▶ **Stored items**

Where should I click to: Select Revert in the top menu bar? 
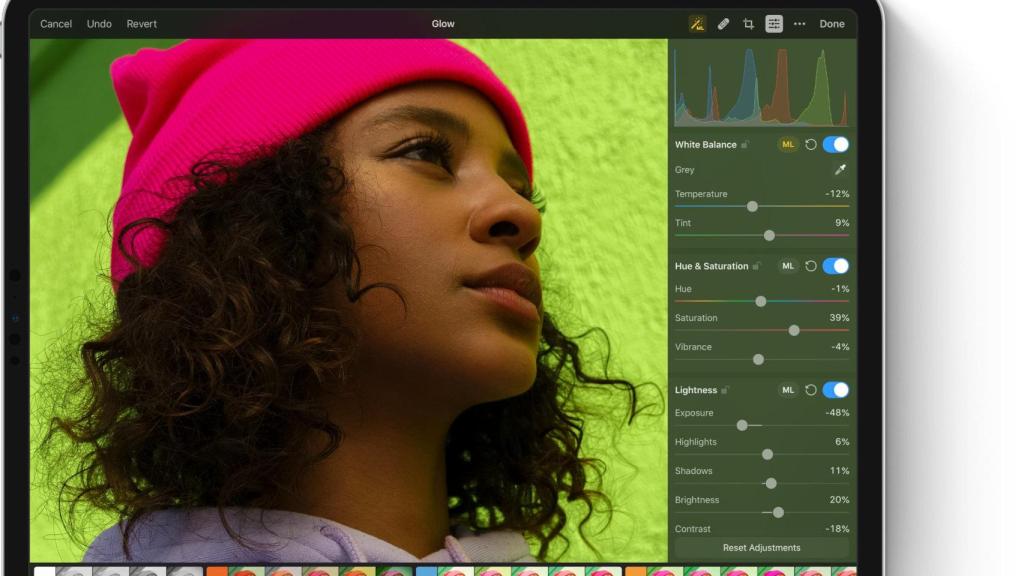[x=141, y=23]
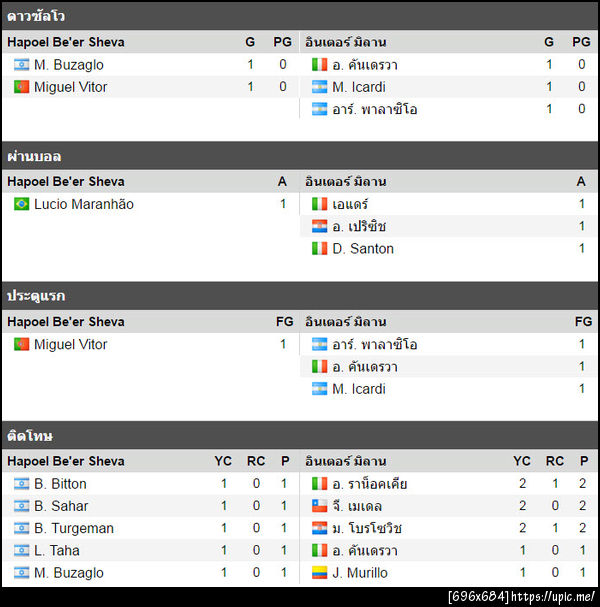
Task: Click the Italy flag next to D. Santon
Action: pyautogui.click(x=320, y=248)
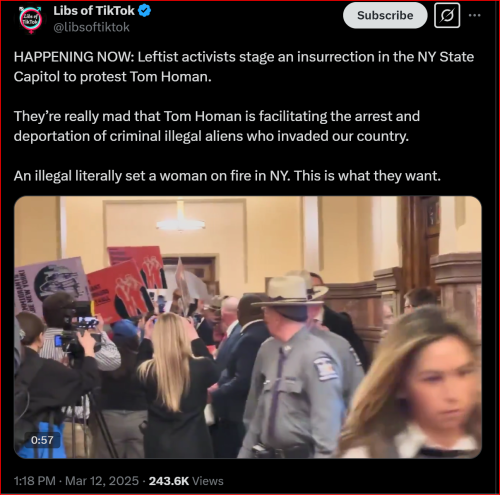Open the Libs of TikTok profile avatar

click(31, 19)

▶ **Your instructions**
Whenever a picture appears, leave it out, and return every record exactly.

▶ **Answer for this exercise**
Where should I click to: Select Revert in the top menu bar? 
[x=141, y=23]
Task: Click the Italy flag next to D. Santon
Action: pyautogui.click(x=320, y=248)
Open the Libs of TikTok profile avatar

click(31, 19)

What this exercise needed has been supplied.